New York Democratic Gov. Andrew Cuomo announced that New York City restaurants can open for indoor service at 25% capacity starting on Sept. 30, ending the city’s status as one of the few places in the nation with a complete ban. Restaurants form a critical part of the city’s economy and its currently moribund tourist trade.
Colorado public schools and universities can apply for financial help from a newly launched fund created by Democratic Gov. Jared Polis that’s intended to support learning institutions and students hit hardest by COVID-19. The fund draws from federal CARES Act dollars.
Funded with $20 million provided from the state's CARES Act allocations and $5 million from New Castle County, the Delaware support program will help prop up nonprofits doing difficult work on tight budgets.
The Vermont House has given preliminary approval to $5 million in stimulus payments amid the coronavirus pandemic for residents who did not receive stimulus checks from the federal government based on their immigrant status.
Three open-government groups are calling on legislative leaders to rein in what they say is Rhode Island Democratic Gov. Gina Raimondo’s attempt to extend her emergency decision-making powers “indefinitely” during the pandemic — and beyond what state law allows.
Democratic-Farmer-Labor Gov. Tim Walz extended the state’s peacetime emergency in response to the coronavirus pandemic for another 30 days, triggering a fourth special session of the Minnesota legislature. The session could feature another fight over the governor’s use of executive powers.
The Massachusetts Restaurant Association estimated that 3,600 of the 16,000 restaurants that existed in the state before the pandemic have not reopened — about 23%.
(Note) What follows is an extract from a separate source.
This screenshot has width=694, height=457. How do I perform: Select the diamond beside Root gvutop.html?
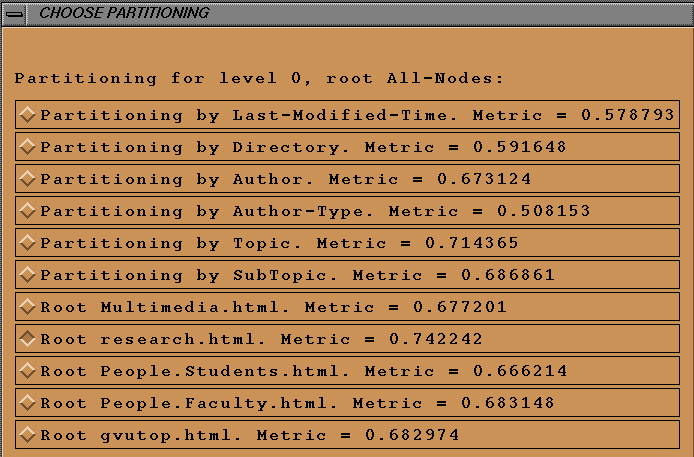28,435
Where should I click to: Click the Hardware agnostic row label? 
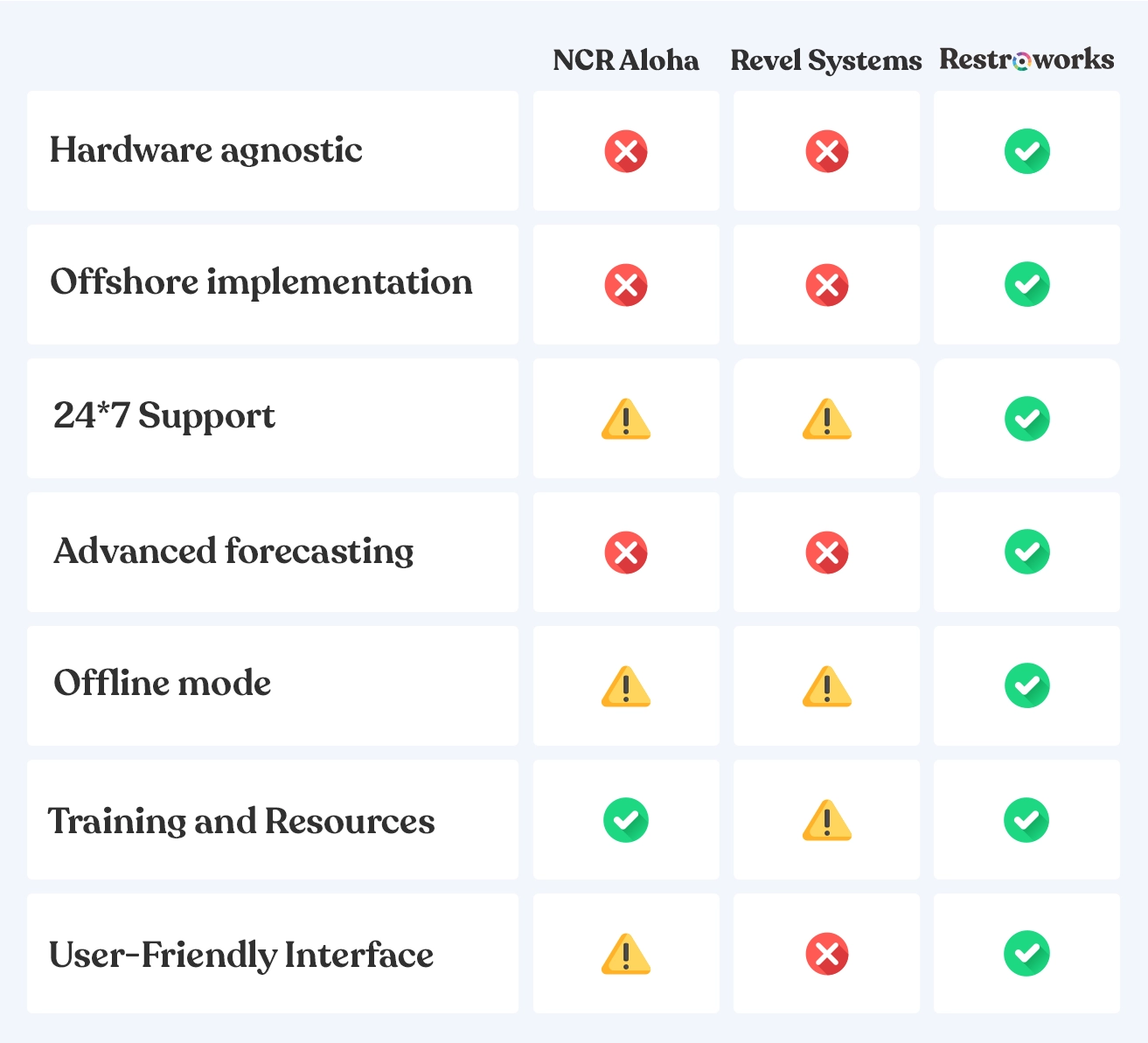pos(206,150)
Texas primary care doctors say they’re hemorrhaging cash and at risk of closing their doors during the coronavirus pandemic. A trade group proposal argues it’s time for Texas lawmakers to overhaul how physicians’ practices get paid.
Like the rest of the country, Wisconsin residents lost the extra $600 provided by the CARES Act at the end of July, leaving most recipients of unemployment with only the standard state-level benefits, ranging between $100 and $370 per week.
A comparison of county census response rates between 2010 and 2020 shows more than half of Nevada’s counties have yet to hit response rates from the 2010 census, Lt. Gov. Kate Marshall told members of the Nevada Complete Count Committee.
The 6.9 million cloth face coverings arriving in September may prove useful to some New York schools, but most schools offering in-person learning have already had to procure thousands of face coverings and districts are unsure if they'll get reimbursed for those new costs.
Nearly half of 167 Minnesota bars and restaurants were found out of compliance with COVID-19 safety requirements during recent spot visits by compliance teams, but health leaders said most violations were minor and commended the industry for its efforts.
The numbers come as the Tennessee Department of Education released a dashboard tracking COVID-19 cases linked to schools. The agency reported 756 active COVID-19 cases among students and staff, but the data could be an undercount.
Most counties in Indiana continue to see minimal to moderate spread of the coronavirus, paving the way for schools to bring more students back into their buildings.